REQUIRED ACTION: Extend the State Capital Highlights column on Texas news, picking up right after its last sentence.

***** TEXT UNDER STUDY *****

State Capital Highlights

By Ed Sterling

Abbott, Texas delegation ask Congress for hurricane relief funds

AUSTIN — Gov. Greg Abbott and members of Lone Star State’s congressional delegation last week signed a letter seeking $18.7 billion in Texas-specific Hurricane Harvey relief and recovery funding in the next federal supplemental appropriations bill.

Meanwhile, the Texas Department of Emergency Management Commission is working with county judges and mayors to secure funding and resources requested by those local officials.

John Sharp, who heads the commission, testified along with other state officials before the Texas House Appropriations Committee at a meeting in Houston last week examining recovery costs. In his testimony, Sharp urged officials in Harris County and other hurricane-stricken counties to submit the FEMA-required Request for Public Assistance forms by Oct. 31.

Sharp speculated that the $140 billion early estimate of Hurricane Harvey recovery costs would be turn out to be low.

Revenue total increases

Texas Comptroller Glenn Hegar on Oct. 5 announced state sales tax revenue totaled $2.36 billion in September, an amount 10.4 percent more than collected in September 2016.

“The double-digit growth in sales tax revenue was due to increased spending in the oil and natural gas related sectors,” Hegar said. “But moderate growth was evident in sectors fueled primarily by consumer spending, including retail trade and telecommunications services.”

***** LISTED ENTRIES *****

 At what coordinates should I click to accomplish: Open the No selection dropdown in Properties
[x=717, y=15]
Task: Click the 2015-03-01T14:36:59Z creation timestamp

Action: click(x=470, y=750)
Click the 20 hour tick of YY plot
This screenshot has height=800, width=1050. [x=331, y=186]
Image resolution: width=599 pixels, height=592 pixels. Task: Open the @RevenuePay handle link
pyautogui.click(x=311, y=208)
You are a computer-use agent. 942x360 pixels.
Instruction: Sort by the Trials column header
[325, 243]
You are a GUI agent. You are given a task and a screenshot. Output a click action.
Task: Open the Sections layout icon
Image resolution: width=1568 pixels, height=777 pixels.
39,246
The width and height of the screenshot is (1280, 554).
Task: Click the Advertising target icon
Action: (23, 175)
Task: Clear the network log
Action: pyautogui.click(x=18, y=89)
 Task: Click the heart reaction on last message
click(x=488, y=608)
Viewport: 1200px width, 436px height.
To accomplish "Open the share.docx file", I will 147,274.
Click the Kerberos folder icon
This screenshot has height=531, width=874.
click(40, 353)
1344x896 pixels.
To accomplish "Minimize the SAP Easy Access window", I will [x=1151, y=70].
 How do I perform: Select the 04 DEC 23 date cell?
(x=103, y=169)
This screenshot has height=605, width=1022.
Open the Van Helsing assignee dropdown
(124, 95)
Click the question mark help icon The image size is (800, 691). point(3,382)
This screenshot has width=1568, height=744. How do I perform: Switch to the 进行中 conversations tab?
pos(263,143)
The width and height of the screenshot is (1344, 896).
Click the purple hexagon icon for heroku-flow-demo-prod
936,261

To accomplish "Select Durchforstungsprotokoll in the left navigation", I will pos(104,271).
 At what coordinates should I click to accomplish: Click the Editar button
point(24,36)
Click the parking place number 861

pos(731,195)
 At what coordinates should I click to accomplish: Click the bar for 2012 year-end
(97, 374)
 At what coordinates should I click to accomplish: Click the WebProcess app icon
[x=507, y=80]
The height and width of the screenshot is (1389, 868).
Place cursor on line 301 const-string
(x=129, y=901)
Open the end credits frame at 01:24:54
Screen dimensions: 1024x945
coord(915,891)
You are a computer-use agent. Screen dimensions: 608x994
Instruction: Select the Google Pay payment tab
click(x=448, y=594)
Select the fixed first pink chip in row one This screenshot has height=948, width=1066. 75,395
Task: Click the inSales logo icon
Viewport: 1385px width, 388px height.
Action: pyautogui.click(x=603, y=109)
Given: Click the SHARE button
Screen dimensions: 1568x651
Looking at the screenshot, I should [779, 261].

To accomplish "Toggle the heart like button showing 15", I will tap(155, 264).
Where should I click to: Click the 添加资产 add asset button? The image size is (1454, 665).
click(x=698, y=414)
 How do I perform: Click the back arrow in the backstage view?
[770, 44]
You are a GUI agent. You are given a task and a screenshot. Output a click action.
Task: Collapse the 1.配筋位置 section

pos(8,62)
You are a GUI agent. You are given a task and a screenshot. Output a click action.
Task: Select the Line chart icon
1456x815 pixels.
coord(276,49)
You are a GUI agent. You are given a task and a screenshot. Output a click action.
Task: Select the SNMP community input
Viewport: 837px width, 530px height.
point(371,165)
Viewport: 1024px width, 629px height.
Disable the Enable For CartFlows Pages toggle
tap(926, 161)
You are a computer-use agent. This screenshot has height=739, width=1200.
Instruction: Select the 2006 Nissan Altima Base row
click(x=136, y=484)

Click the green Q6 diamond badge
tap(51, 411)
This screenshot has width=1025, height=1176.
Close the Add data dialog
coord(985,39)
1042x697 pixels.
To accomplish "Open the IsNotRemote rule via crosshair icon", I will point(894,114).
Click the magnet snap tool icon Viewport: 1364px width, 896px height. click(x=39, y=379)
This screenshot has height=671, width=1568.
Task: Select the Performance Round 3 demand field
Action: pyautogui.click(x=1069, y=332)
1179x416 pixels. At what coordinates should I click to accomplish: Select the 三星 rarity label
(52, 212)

*****

TASK OUTPUT:
Total sales tax revenue for the three months ending in September 2017 is up 5.5 percent compared to the same period a year ago, Hegar added.

AG opines on naloxone

Texas Attorney General Ken Paxton on Oct. 4 released his official opinion that under the Texas Health and Safety Code, law enforcement agencies in Texas are authorized to receive prescriptions of naloxone, a drug to treat opioid overdoses.

The opinion, written in response to an inquiry by the Texas Medical Board, says that a state law passed in 2015 permits the prescription and dispensing of an opioid antagonist to persons at risk of experiencing an overdose, along with any person in a position to assist in an overdose emergency.

Paxton said the Legislature “made clear its intent that the law authorizes both individuals and law enforcement agencies to obtain opioid antagonists by prescription.”